• EXERCISE MATERIALS
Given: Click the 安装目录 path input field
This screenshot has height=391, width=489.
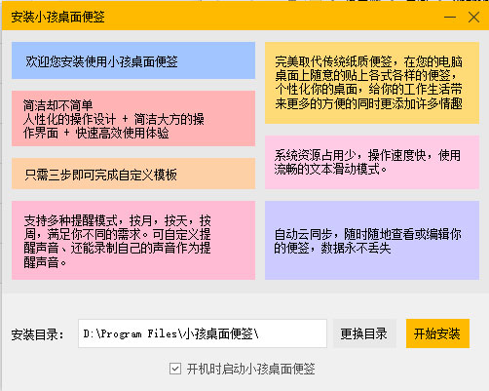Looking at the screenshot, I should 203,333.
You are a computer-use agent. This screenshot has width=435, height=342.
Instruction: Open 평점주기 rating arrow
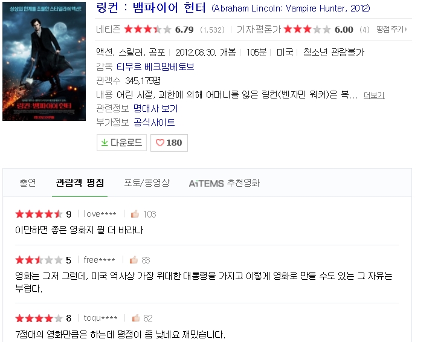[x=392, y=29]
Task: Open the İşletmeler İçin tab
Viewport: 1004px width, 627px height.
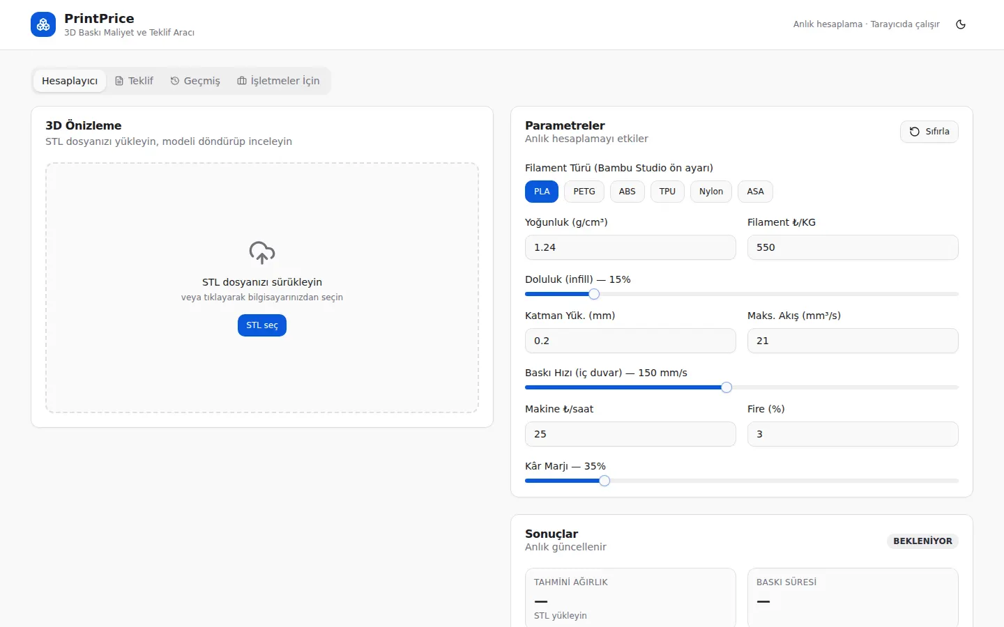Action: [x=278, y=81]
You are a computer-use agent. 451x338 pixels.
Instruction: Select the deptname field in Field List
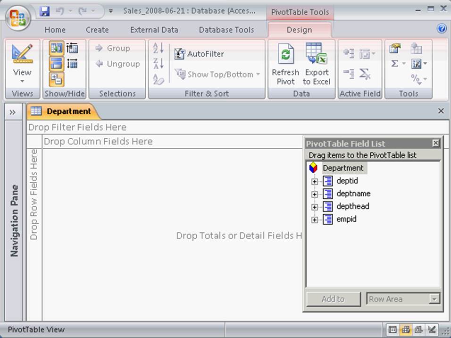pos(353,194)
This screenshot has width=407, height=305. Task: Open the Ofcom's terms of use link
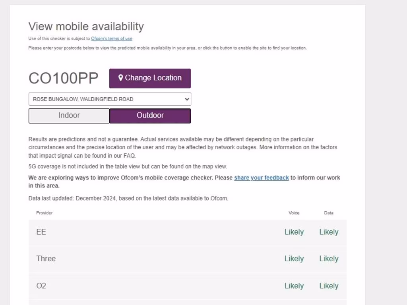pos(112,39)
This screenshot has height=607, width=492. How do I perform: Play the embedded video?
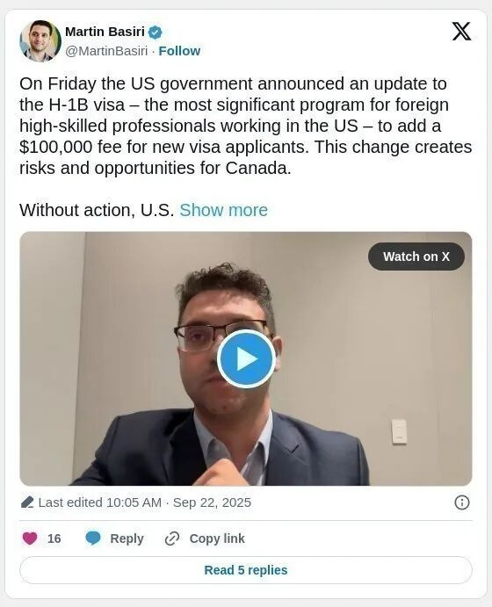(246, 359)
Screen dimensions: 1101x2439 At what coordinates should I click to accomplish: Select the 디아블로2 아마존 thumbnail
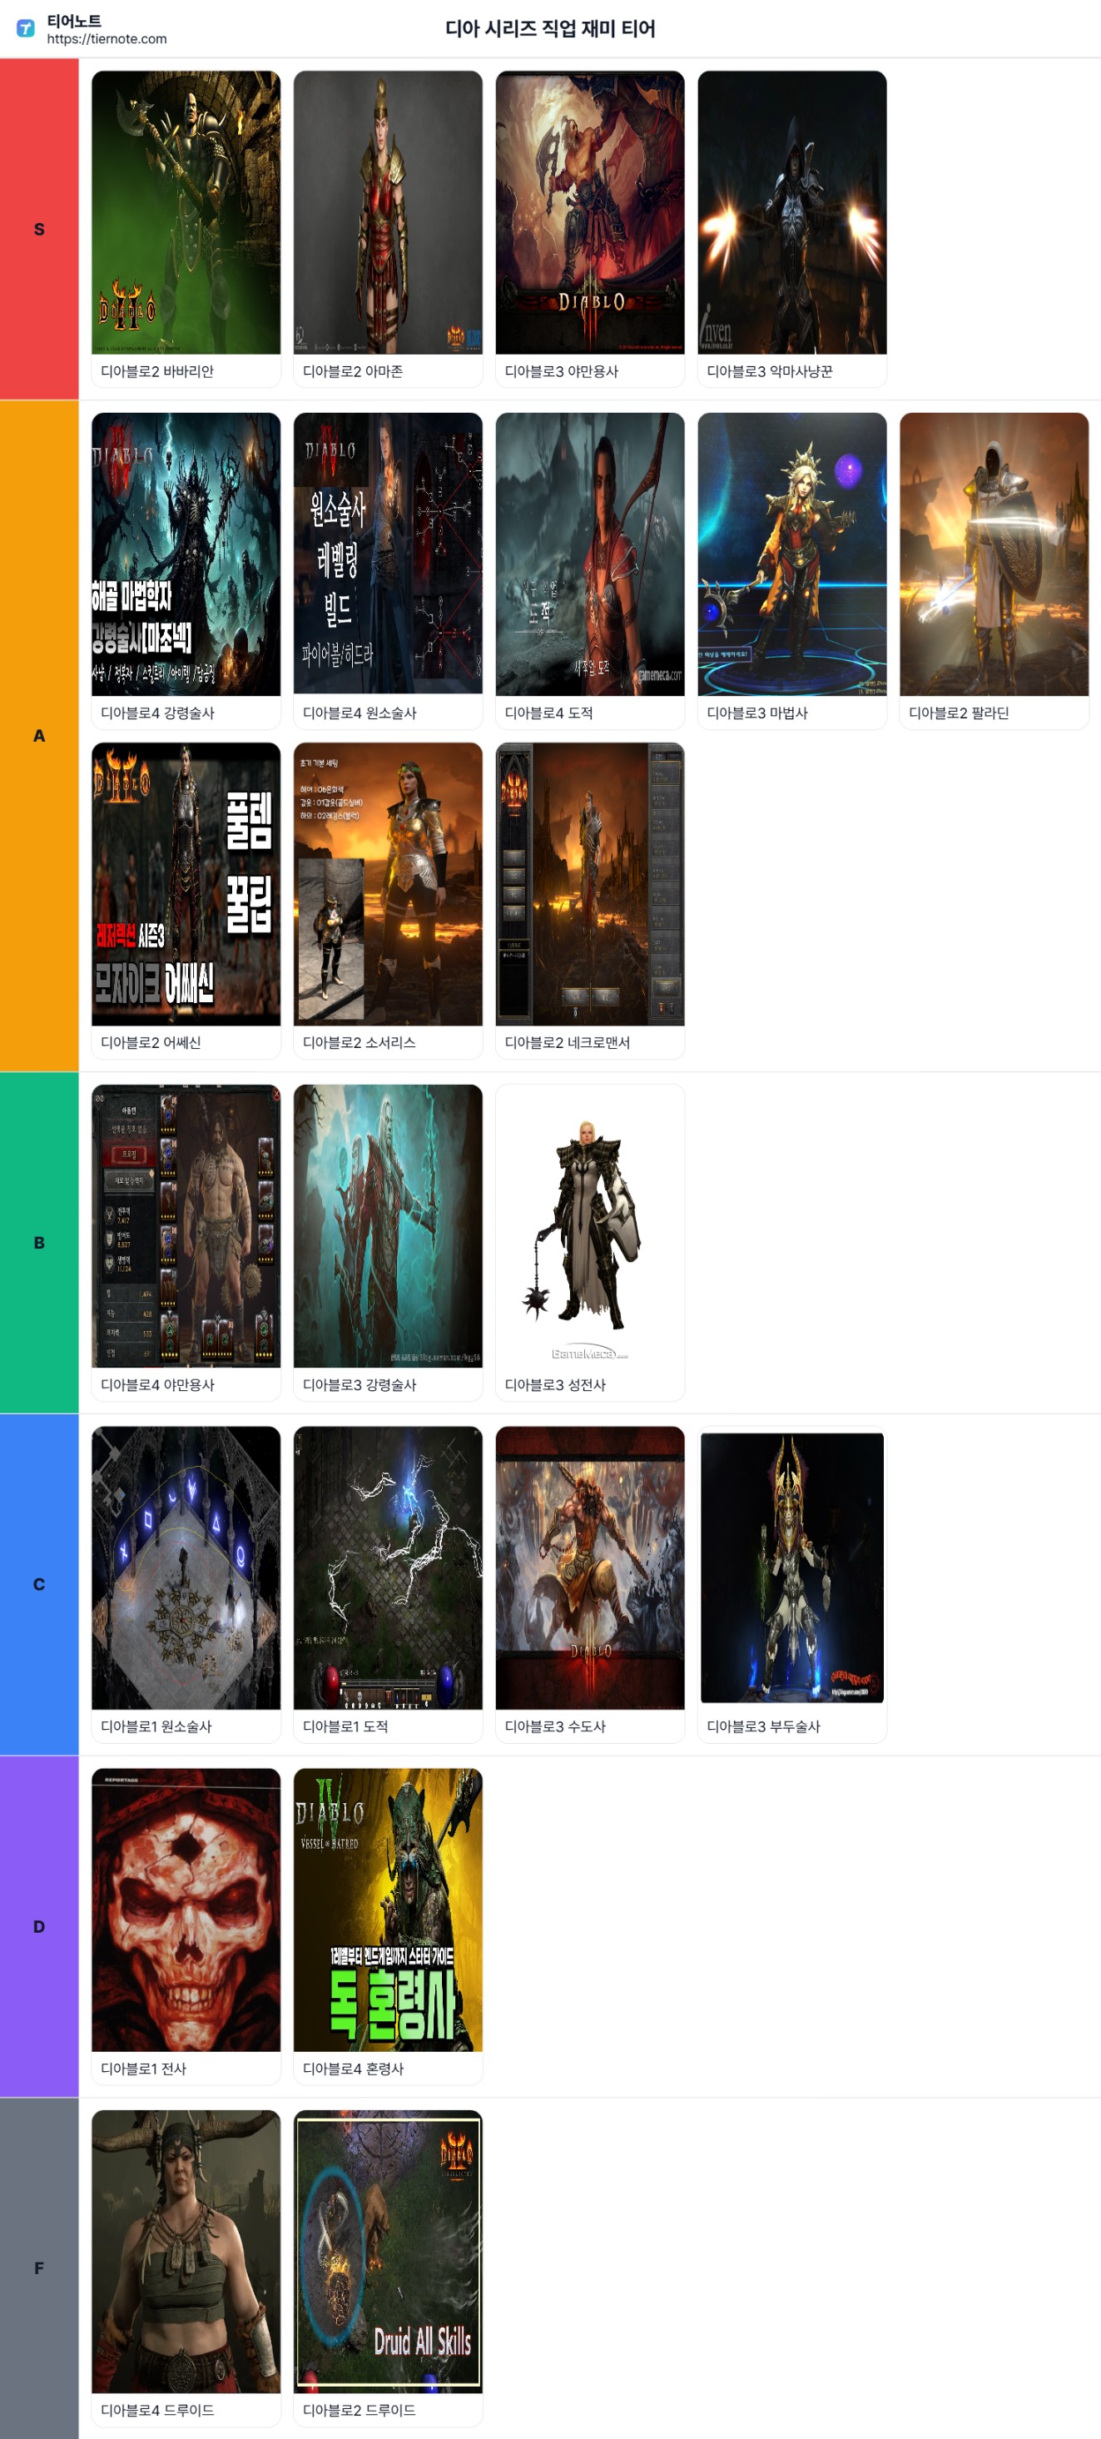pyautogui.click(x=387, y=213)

• WORK REQUEST
Reproduce the full material exactly, excluding the pictures.

• TASK RESULT
Given: Click the 安装目录 path input field
This screenshot has height=391, width=489.
Looking at the screenshot, I should 203,333.
You are a computer-use agent. This screenshot has width=435, height=342.
Instruction: Open 평점주기 rating arrow
[x=392, y=29]
Task: Open the İşletmeler İçin tab
Viewport: 1004px width, 627px height.
Action: [x=278, y=81]
You are a computer-use agent. 451x338 pixels.
Instruction: Select the deptname field in Field List
pos(353,194)
This screenshot has width=407, height=305. Task: Open the Ofcom's terms of use link
pos(112,39)
This screenshot has height=607, width=492. How do I perform: Play the embedded video?
(246, 359)
Screen dimensions: 1101x2439 At what coordinates should I click to accomplish: Select the 디아블로2 아마존 thumbnail
pyautogui.click(x=387, y=213)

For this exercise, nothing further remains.